- _Item coordinate data_
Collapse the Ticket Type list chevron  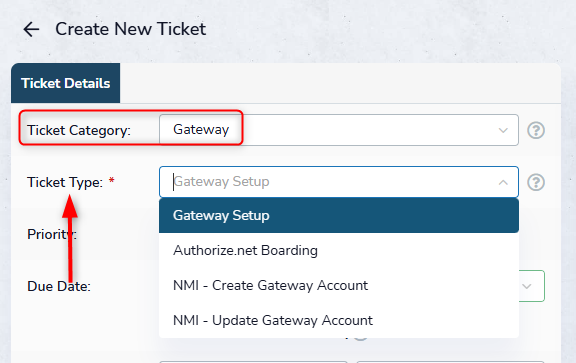(503, 182)
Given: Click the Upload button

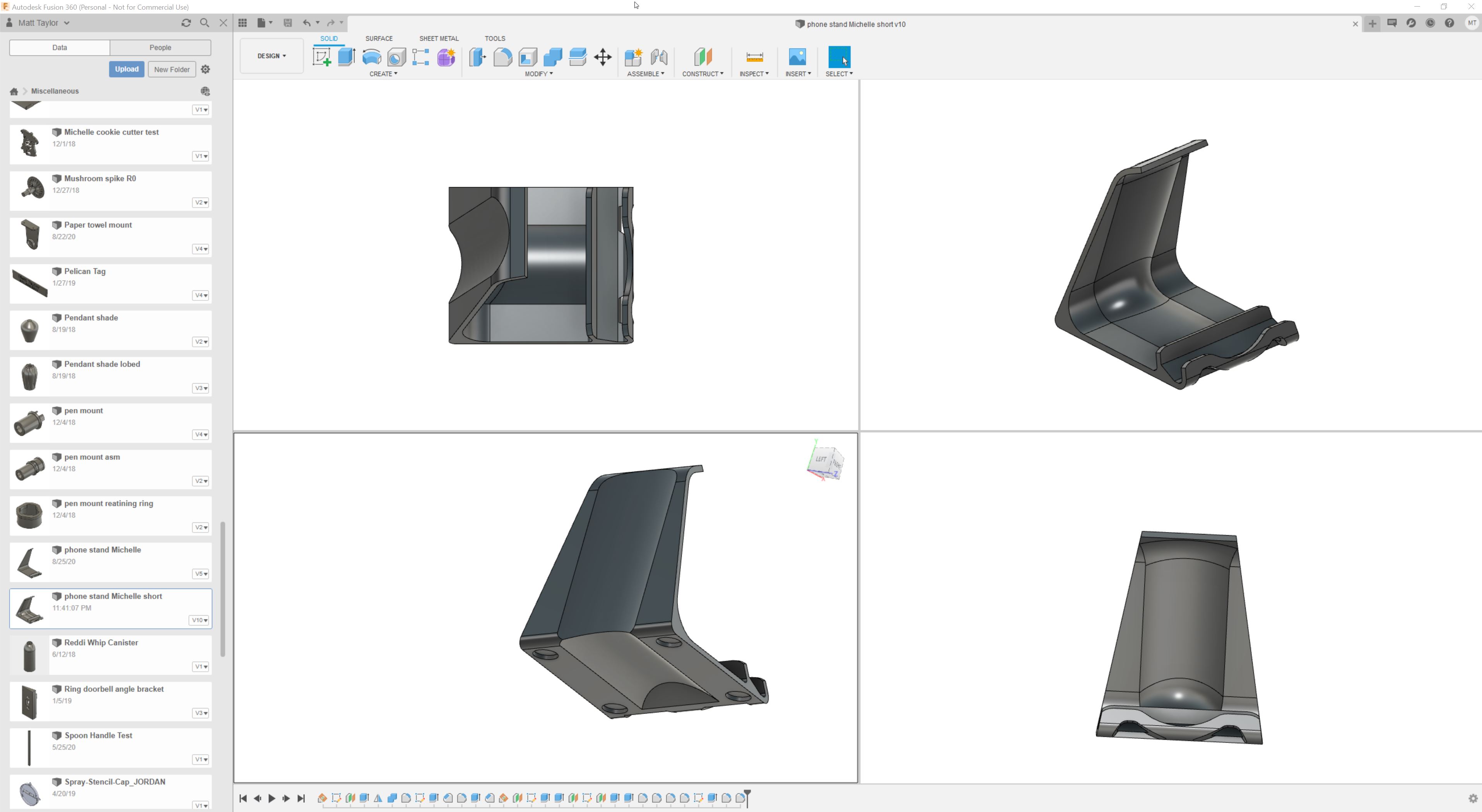Looking at the screenshot, I should pos(126,69).
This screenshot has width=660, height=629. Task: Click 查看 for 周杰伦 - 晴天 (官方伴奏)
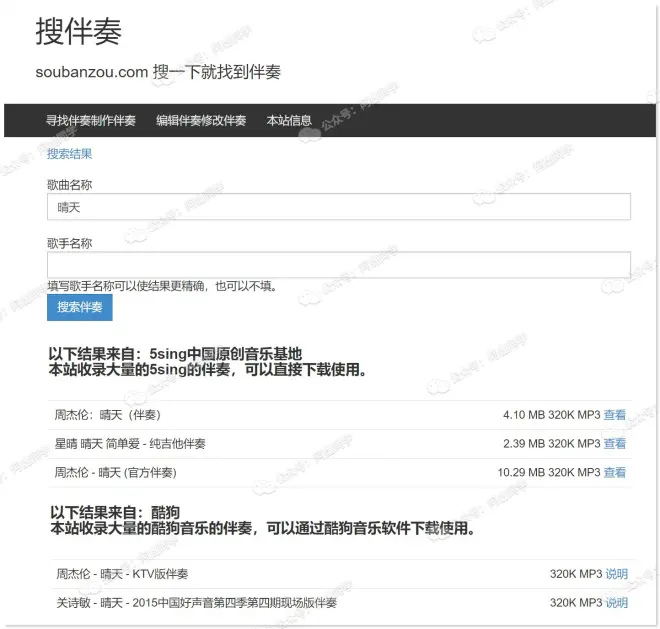pyautogui.click(x=615, y=472)
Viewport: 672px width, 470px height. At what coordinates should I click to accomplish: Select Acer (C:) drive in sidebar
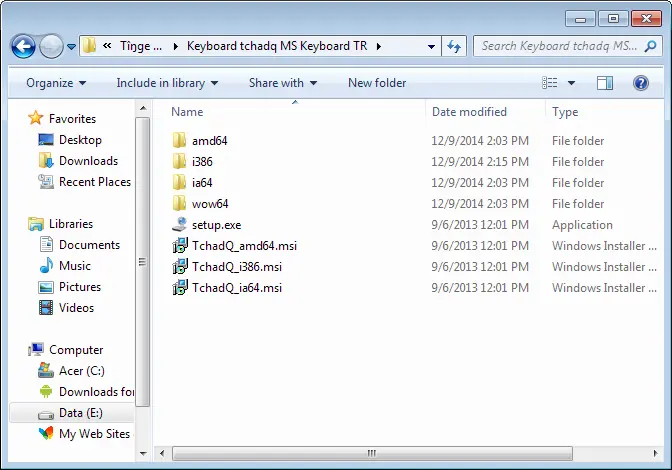click(x=80, y=371)
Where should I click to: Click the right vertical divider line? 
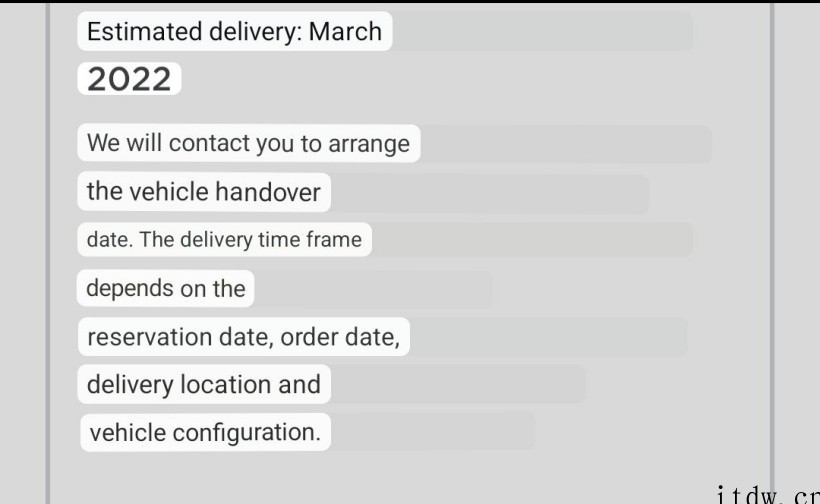(772, 250)
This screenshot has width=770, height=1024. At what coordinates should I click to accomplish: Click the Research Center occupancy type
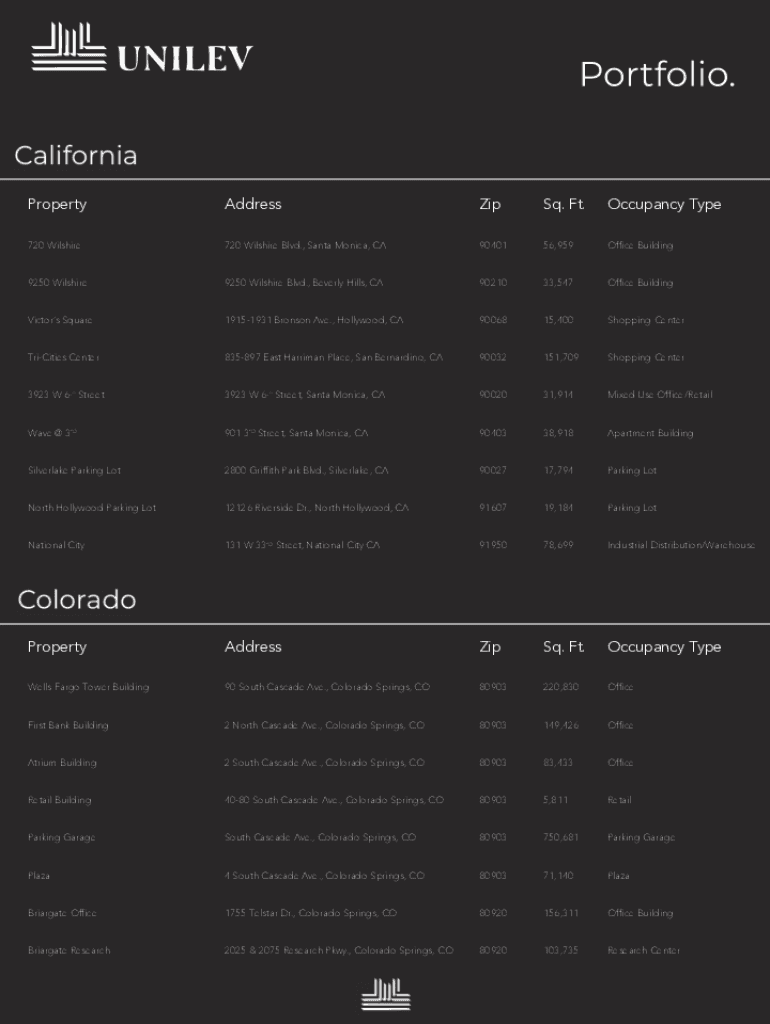point(643,950)
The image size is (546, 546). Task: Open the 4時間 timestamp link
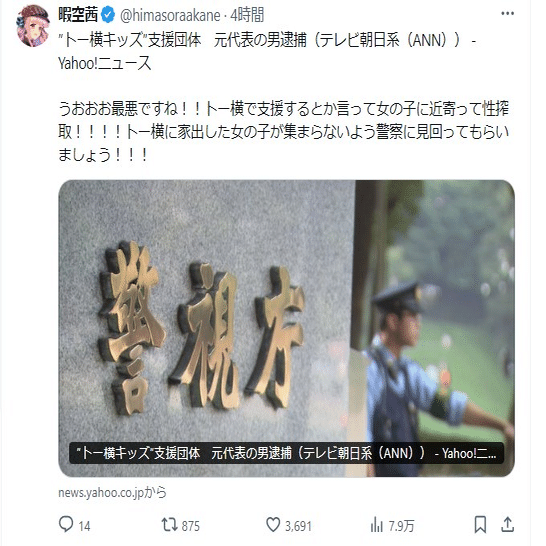pyautogui.click(x=247, y=15)
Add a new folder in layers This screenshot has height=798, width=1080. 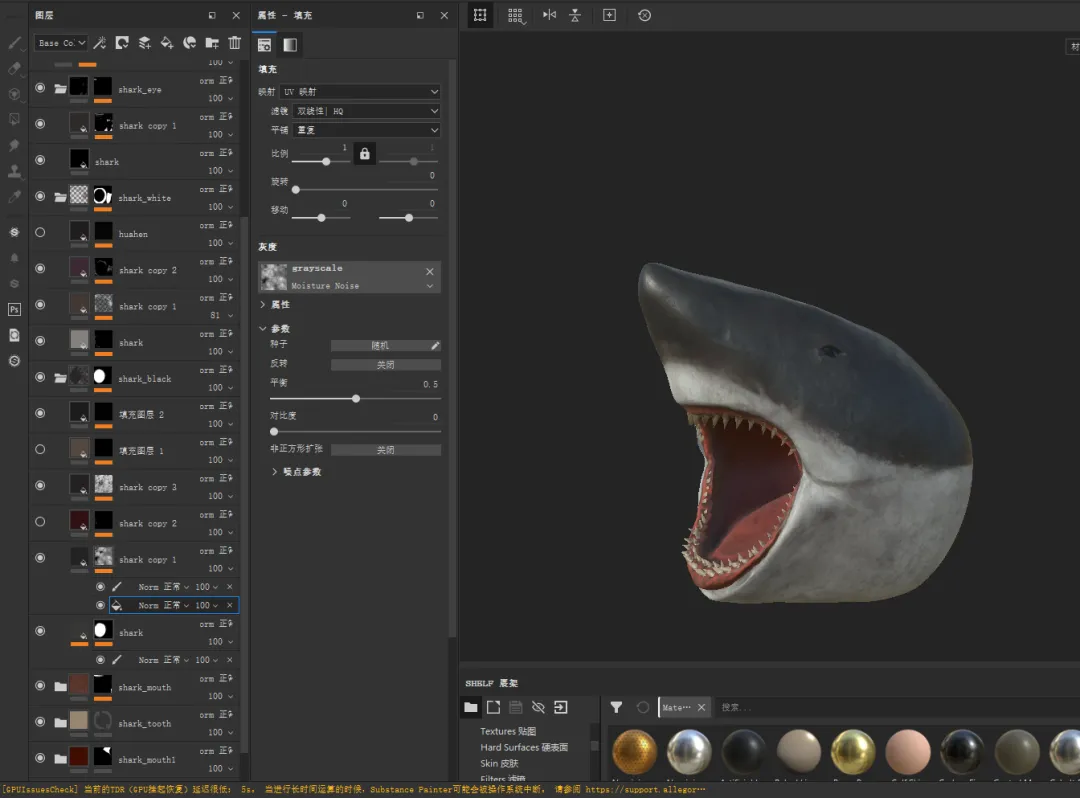pos(212,43)
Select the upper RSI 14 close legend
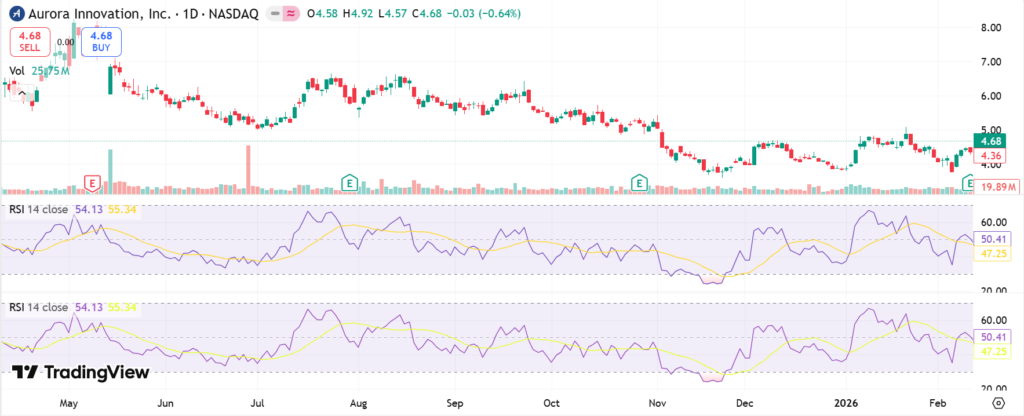 coord(40,211)
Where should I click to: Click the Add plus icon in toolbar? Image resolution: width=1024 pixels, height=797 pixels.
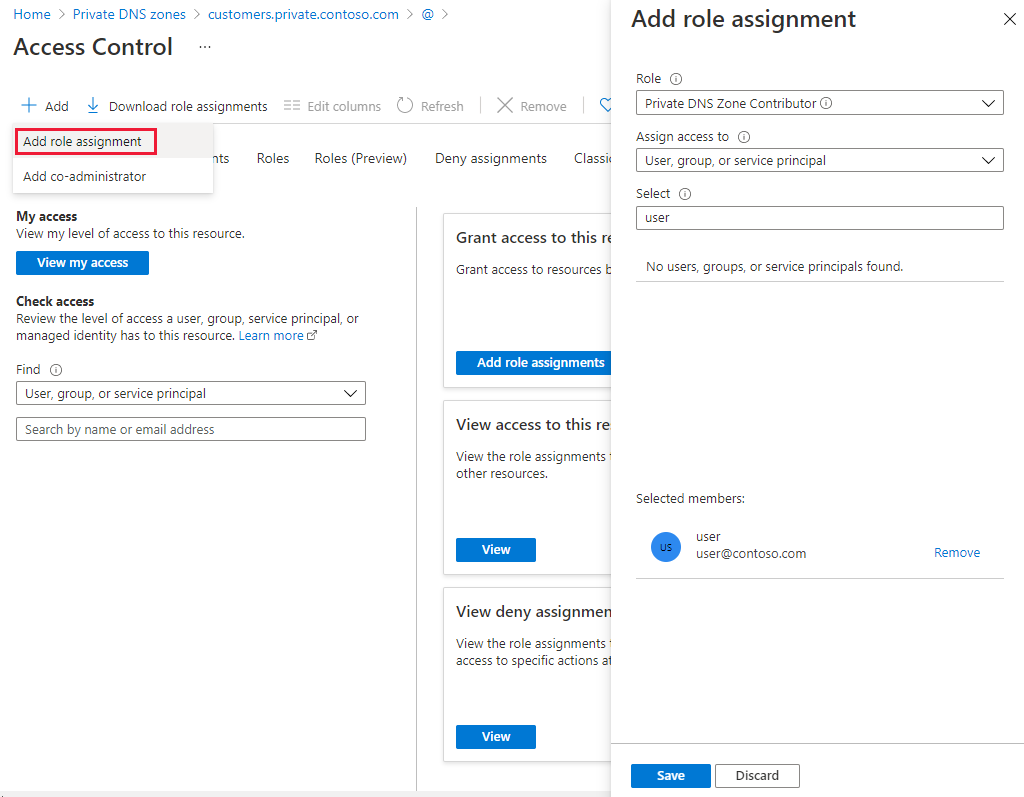pyautogui.click(x=29, y=106)
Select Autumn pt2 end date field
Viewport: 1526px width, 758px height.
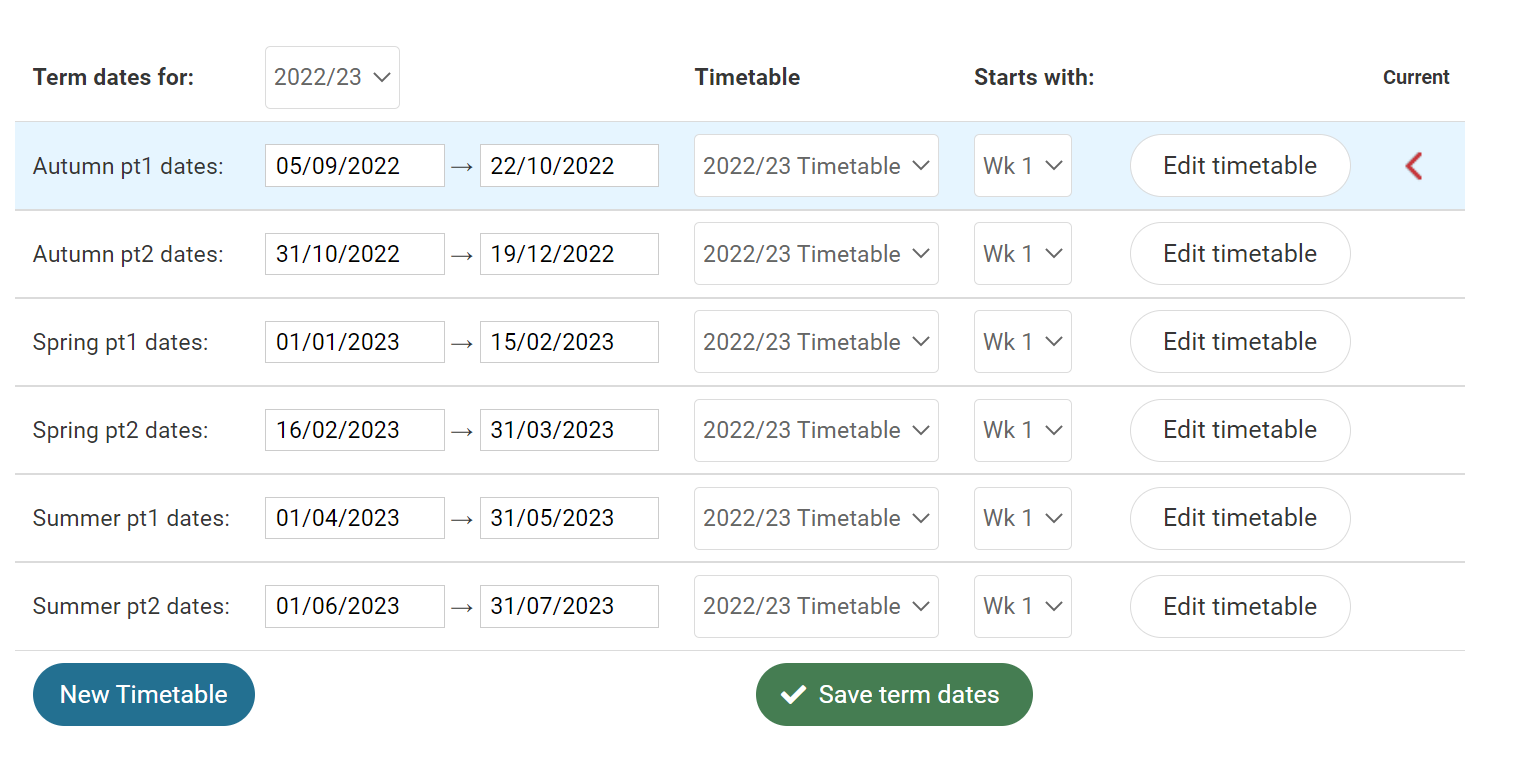pos(568,254)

- _Problem details_
Which rows above contain the word "Where", matching case exactly? Copy each of those rows in full.

- _Correct response_
Where should I click to: Click the right vertical divider line? 
Where should I click to: Click the Add plus icon in toolbar? Image resolution: width=1024 pixels, height=797 pixels.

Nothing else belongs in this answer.